# Task prompt:
Only the lines that hold "Toggle" should be in the answer, each copied from the data below.

# Information provided:
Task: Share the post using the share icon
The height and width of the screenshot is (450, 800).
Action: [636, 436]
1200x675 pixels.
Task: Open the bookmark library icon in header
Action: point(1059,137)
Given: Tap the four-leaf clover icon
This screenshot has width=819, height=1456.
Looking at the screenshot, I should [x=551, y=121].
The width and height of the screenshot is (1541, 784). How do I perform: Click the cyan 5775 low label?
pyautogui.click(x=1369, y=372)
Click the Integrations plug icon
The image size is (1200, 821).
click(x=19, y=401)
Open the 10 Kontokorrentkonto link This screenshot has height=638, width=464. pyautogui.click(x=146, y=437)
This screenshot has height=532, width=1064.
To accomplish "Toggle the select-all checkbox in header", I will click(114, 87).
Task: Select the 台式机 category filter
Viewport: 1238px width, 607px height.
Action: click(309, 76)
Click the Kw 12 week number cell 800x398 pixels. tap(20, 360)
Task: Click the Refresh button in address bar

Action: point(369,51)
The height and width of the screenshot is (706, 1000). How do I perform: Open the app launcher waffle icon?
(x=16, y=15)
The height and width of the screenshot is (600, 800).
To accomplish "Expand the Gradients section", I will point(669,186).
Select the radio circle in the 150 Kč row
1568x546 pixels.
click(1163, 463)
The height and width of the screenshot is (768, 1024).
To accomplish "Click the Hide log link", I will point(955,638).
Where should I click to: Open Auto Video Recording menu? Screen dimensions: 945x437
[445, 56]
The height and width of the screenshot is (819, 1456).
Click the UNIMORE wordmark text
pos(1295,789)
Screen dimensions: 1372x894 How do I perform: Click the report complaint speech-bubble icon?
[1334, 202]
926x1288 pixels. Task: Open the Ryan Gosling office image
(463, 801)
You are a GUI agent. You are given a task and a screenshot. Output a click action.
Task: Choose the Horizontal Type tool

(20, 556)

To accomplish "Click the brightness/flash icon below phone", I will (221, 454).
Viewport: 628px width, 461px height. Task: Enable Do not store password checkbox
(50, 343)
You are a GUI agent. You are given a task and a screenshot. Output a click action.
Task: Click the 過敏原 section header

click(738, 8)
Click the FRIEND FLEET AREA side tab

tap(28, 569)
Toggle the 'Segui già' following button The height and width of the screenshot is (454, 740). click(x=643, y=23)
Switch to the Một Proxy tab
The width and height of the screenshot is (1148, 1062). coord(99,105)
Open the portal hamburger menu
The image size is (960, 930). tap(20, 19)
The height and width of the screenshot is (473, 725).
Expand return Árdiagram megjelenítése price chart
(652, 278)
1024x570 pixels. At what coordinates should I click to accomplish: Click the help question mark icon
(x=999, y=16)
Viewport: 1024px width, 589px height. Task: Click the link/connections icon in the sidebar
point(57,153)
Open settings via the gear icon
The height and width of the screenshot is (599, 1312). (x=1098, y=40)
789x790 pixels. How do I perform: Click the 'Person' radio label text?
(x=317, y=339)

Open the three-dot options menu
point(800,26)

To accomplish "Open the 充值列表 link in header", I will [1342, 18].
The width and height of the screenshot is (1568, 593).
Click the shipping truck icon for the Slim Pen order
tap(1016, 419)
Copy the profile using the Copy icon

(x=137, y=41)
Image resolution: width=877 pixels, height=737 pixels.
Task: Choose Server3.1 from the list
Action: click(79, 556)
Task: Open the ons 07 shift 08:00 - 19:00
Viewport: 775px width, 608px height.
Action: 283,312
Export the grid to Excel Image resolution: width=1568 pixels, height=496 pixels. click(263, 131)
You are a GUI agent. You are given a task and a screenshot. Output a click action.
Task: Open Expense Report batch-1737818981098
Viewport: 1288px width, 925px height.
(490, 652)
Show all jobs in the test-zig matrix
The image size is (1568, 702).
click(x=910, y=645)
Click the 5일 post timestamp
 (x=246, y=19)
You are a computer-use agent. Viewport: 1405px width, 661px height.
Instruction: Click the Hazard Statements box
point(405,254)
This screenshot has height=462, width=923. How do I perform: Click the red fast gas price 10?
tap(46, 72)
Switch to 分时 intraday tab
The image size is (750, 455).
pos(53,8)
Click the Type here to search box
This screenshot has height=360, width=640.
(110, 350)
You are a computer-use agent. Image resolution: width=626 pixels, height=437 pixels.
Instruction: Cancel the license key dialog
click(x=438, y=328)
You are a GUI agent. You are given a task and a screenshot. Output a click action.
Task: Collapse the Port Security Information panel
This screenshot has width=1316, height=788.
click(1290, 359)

# Solved exercise:
To accomplish "Toggle the select-all checkbox in header", I will click(114, 87).
Toggle the 'Segui già' following button The height and width of the screenshot is (454, 740). click(x=643, y=23)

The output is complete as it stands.